▸ Set exercise:
Retype every line of the listing below without changing anything, and leave the pictures out of your copy.

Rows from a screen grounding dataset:
******
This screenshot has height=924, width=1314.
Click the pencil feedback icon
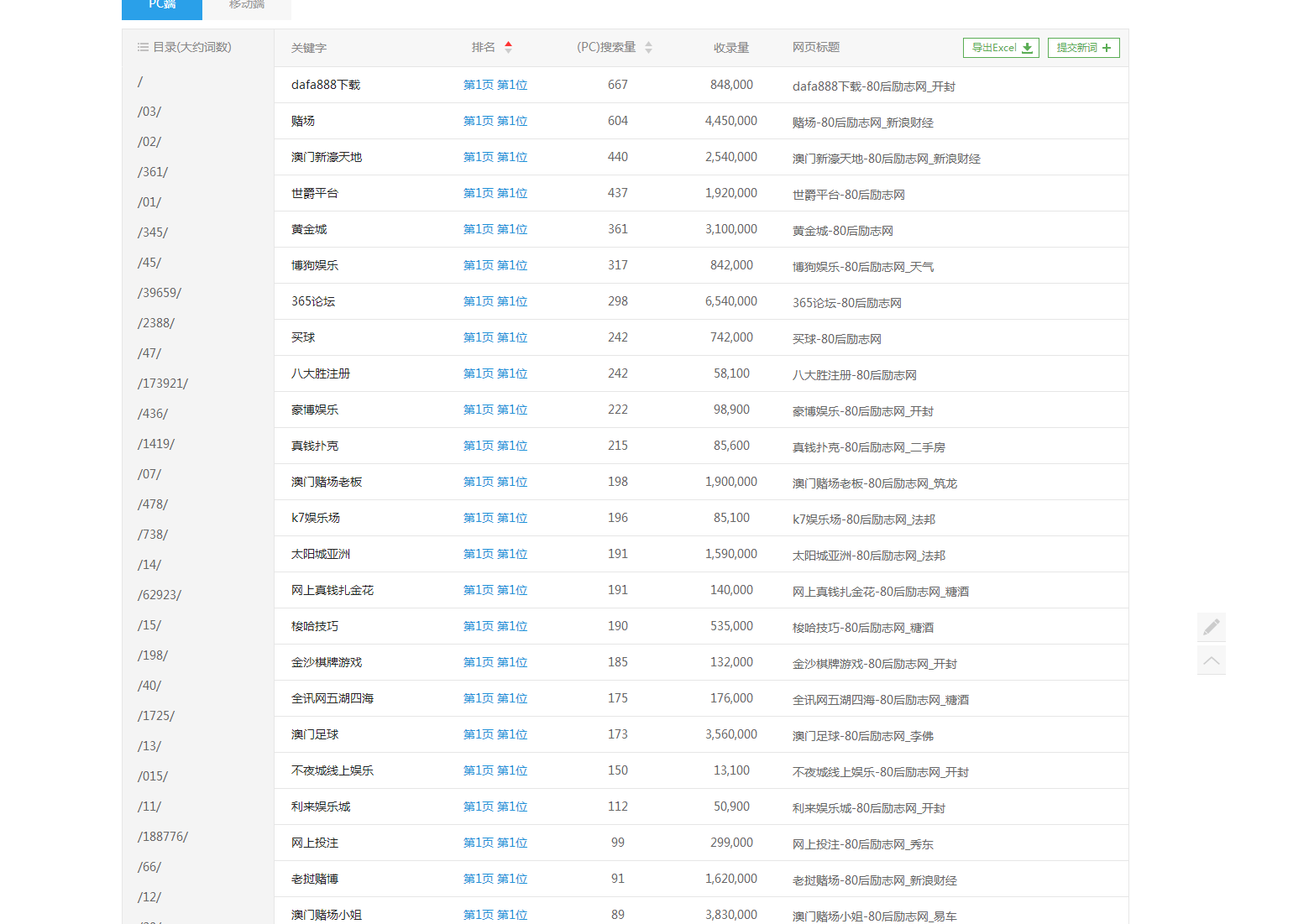(1211, 627)
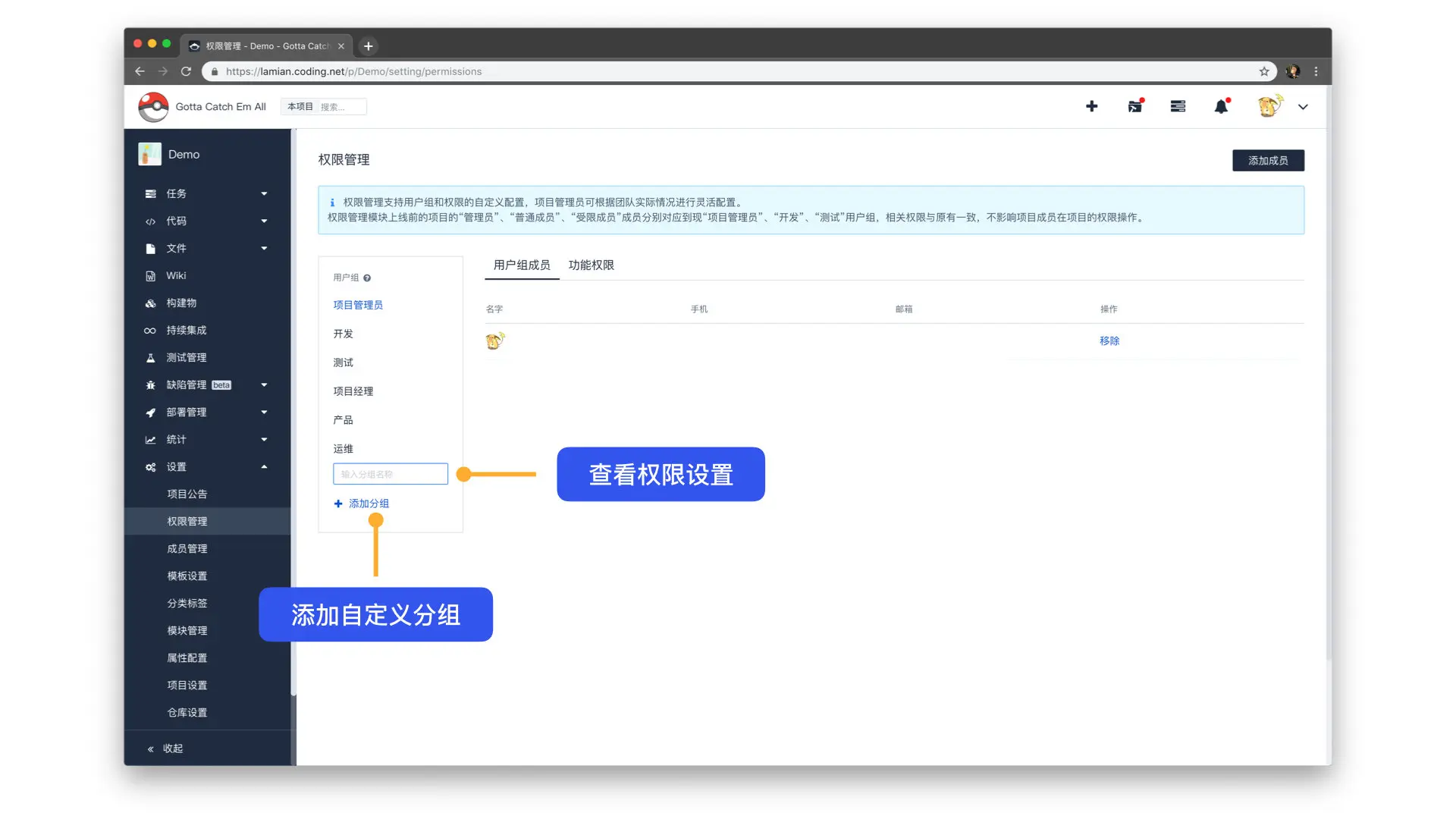Reload the page with browser refresh
Screen dimensions: 1456x819
click(186, 71)
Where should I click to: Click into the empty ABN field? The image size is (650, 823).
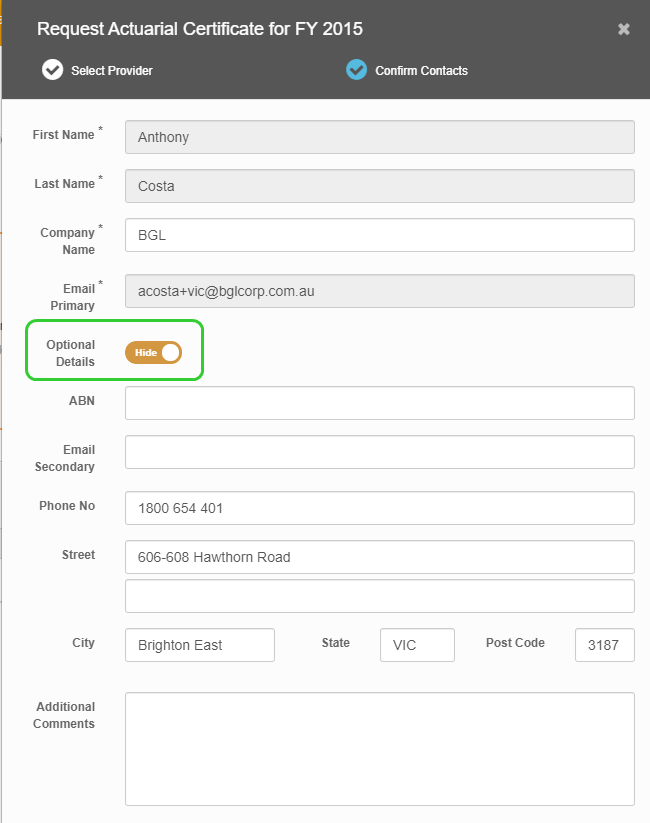click(x=379, y=403)
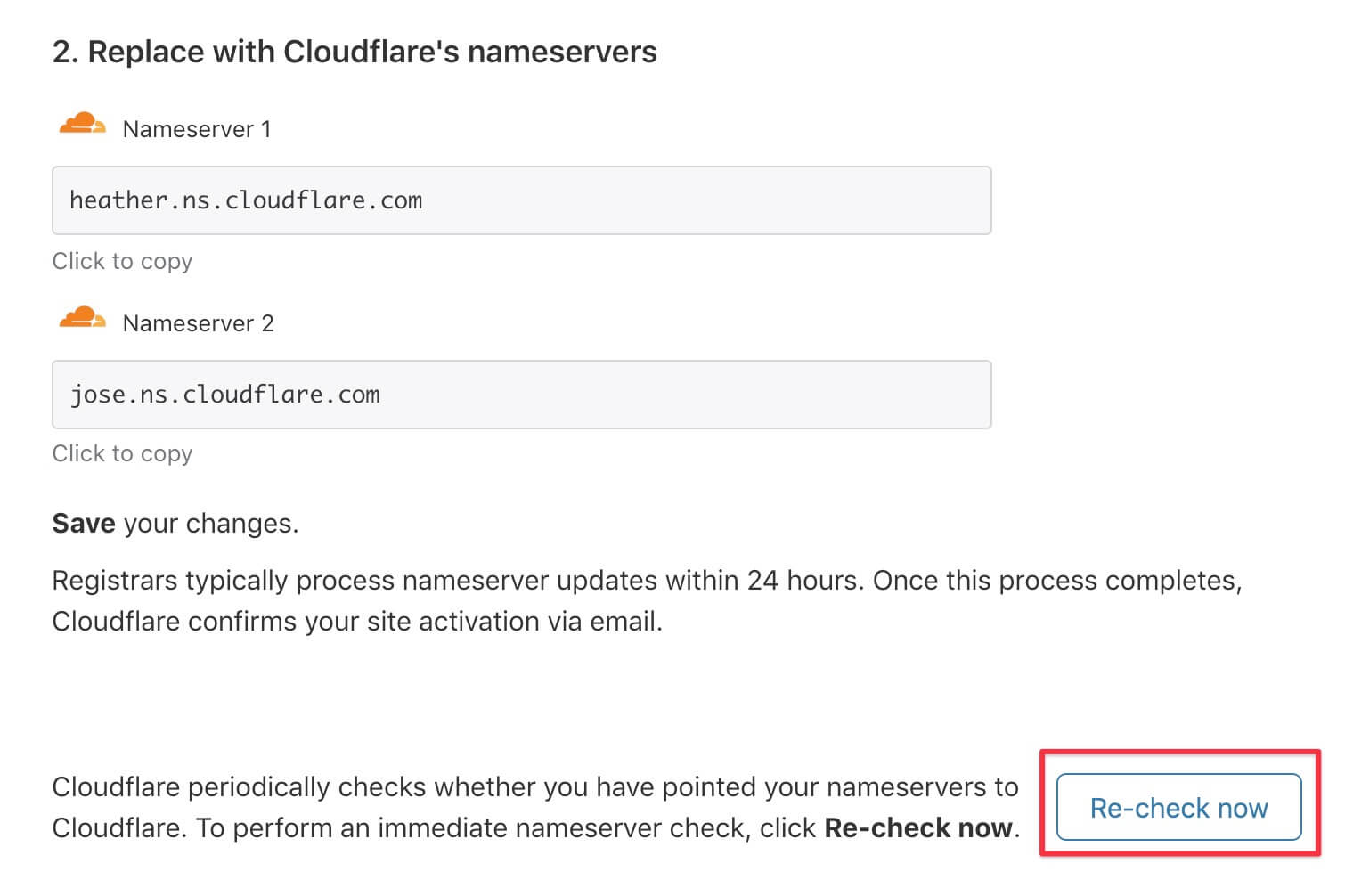Click the 'your changes.' text
The width and height of the screenshot is (1345, 896).
(211, 524)
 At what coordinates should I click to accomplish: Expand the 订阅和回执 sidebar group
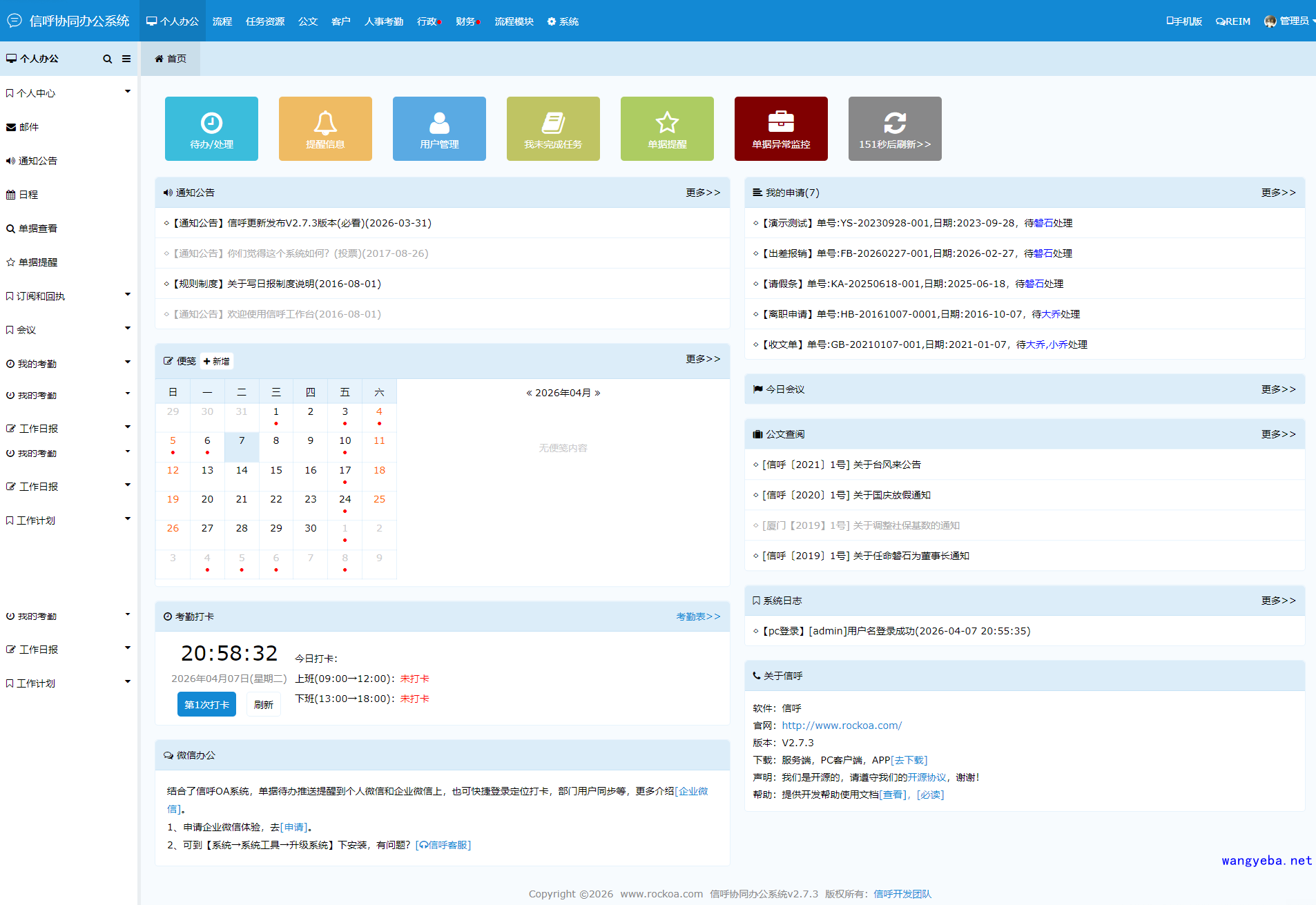click(68, 296)
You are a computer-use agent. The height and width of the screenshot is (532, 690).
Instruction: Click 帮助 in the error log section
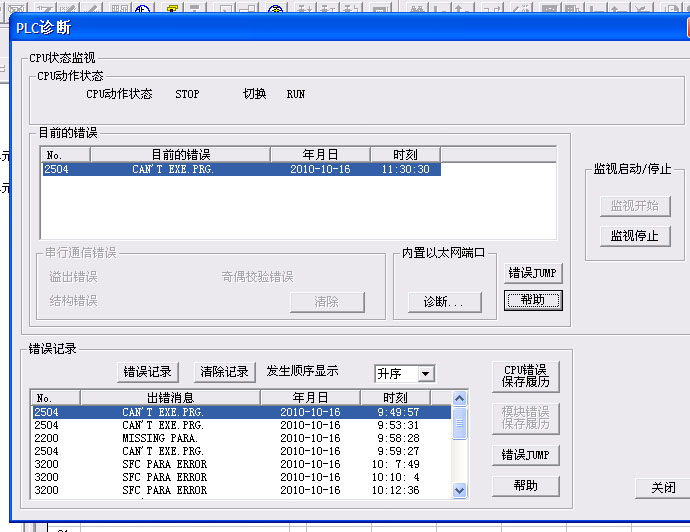pos(525,485)
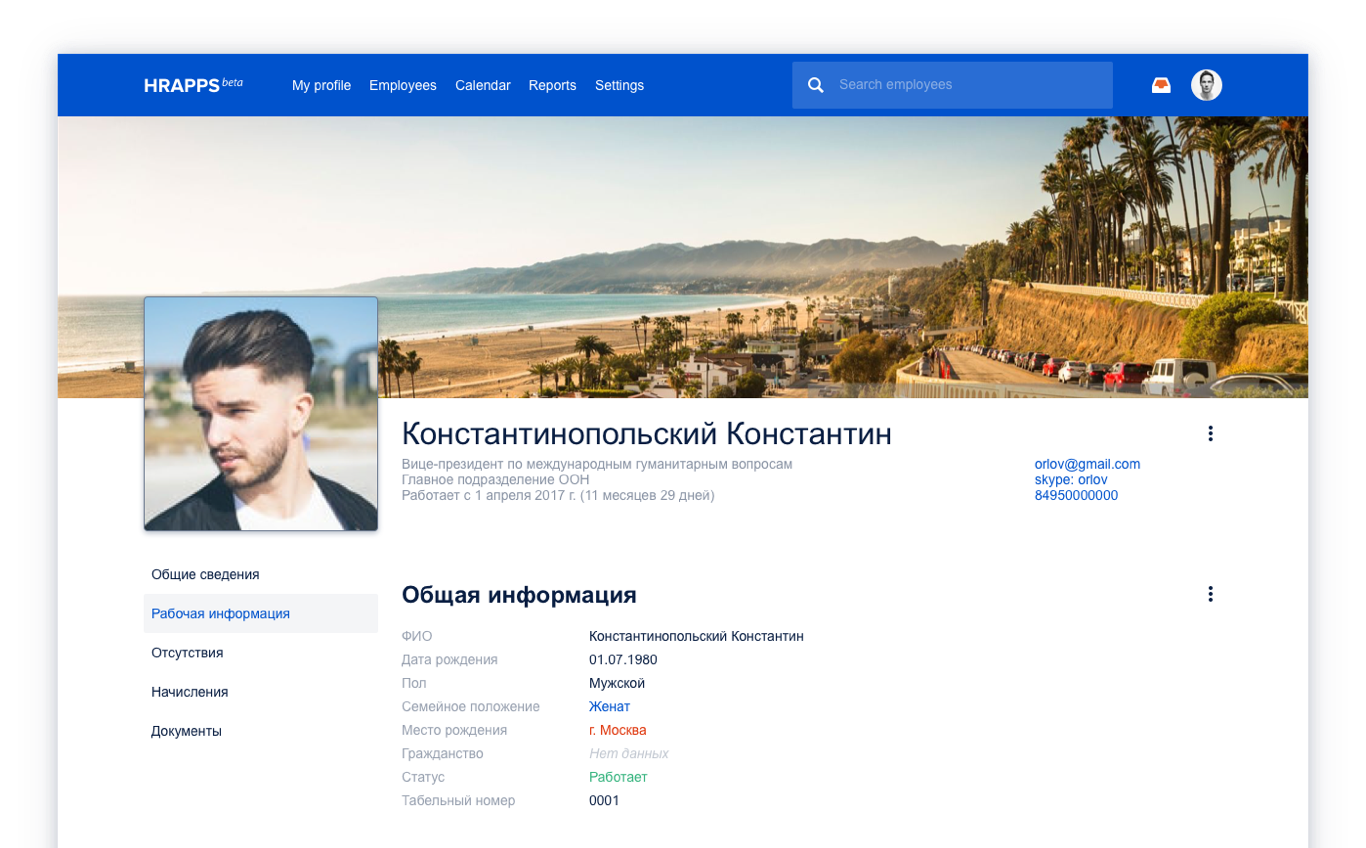Click the phone number 84950000000

point(1076,495)
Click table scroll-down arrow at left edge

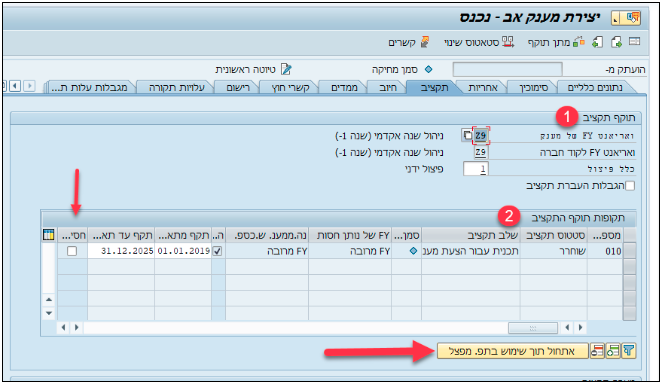[49, 313]
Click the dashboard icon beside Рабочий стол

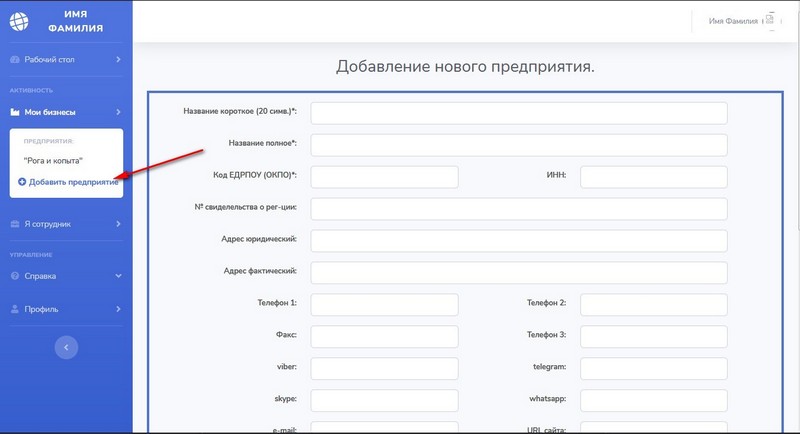(x=15, y=60)
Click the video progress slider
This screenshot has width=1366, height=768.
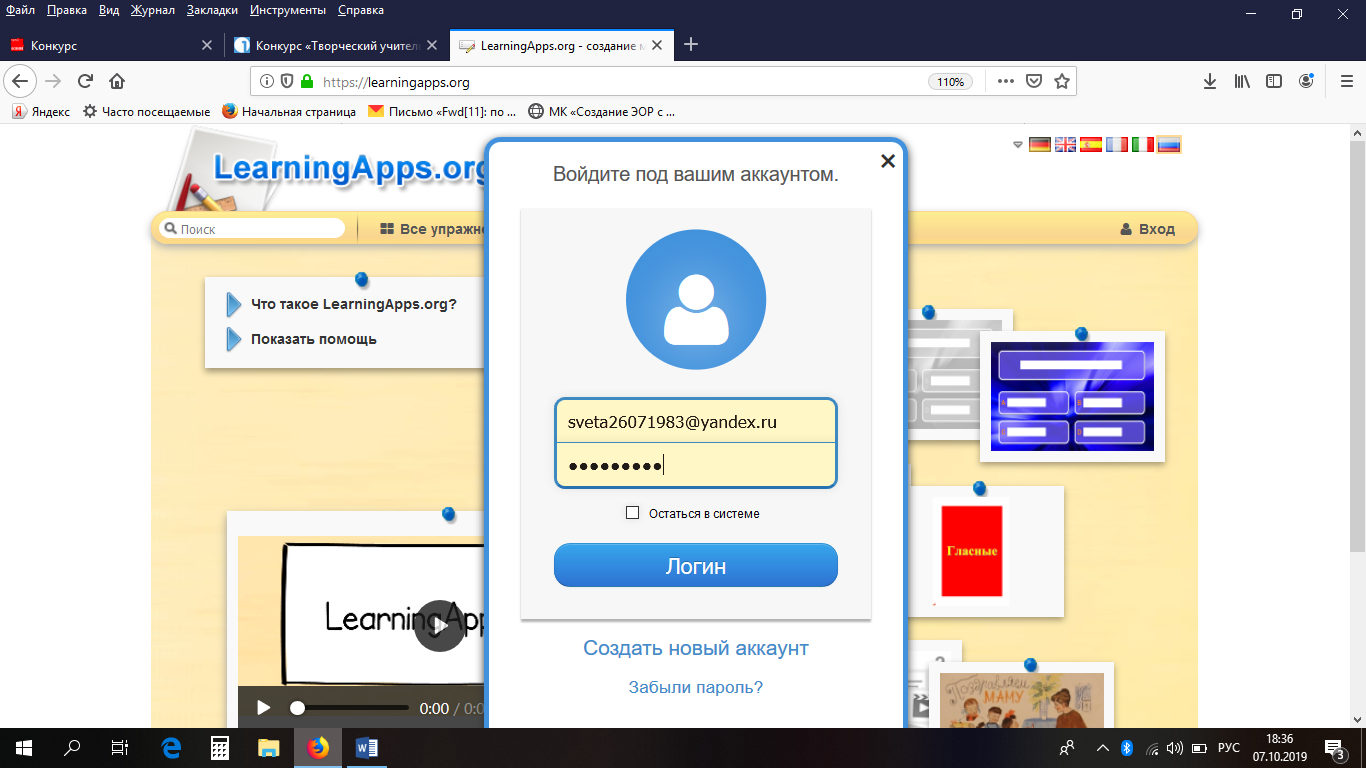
******
▸ Response:
This screenshot has height=924, width=1314.
Click the pencil feedback icon
(1211, 627)
Reload the page with browser refresh
Screen dimensions: 1456x819
click(186, 71)
Where should I click to: Click into the empty ABN field? The image size is (650, 823).
click(x=379, y=403)
Click the 'your changes.' text
The width and height of the screenshot is (1345, 896).
(211, 524)
 At what coordinates should I click to accomplish: Expand the 订阅和回执 sidebar group
click(68, 296)
You are a computer-use agent. The height and width of the screenshot is (532, 690).
Instruction: Click 帮助 in the error log section
pos(525,485)
Click the phone number 84950000000

point(1076,495)
Click table scroll-down arrow at left edge

[49, 313]
Click the dashboard icon beside Рабочий стол

(x=15, y=60)
Click the video progress slider
This screenshot has width=1366, height=768.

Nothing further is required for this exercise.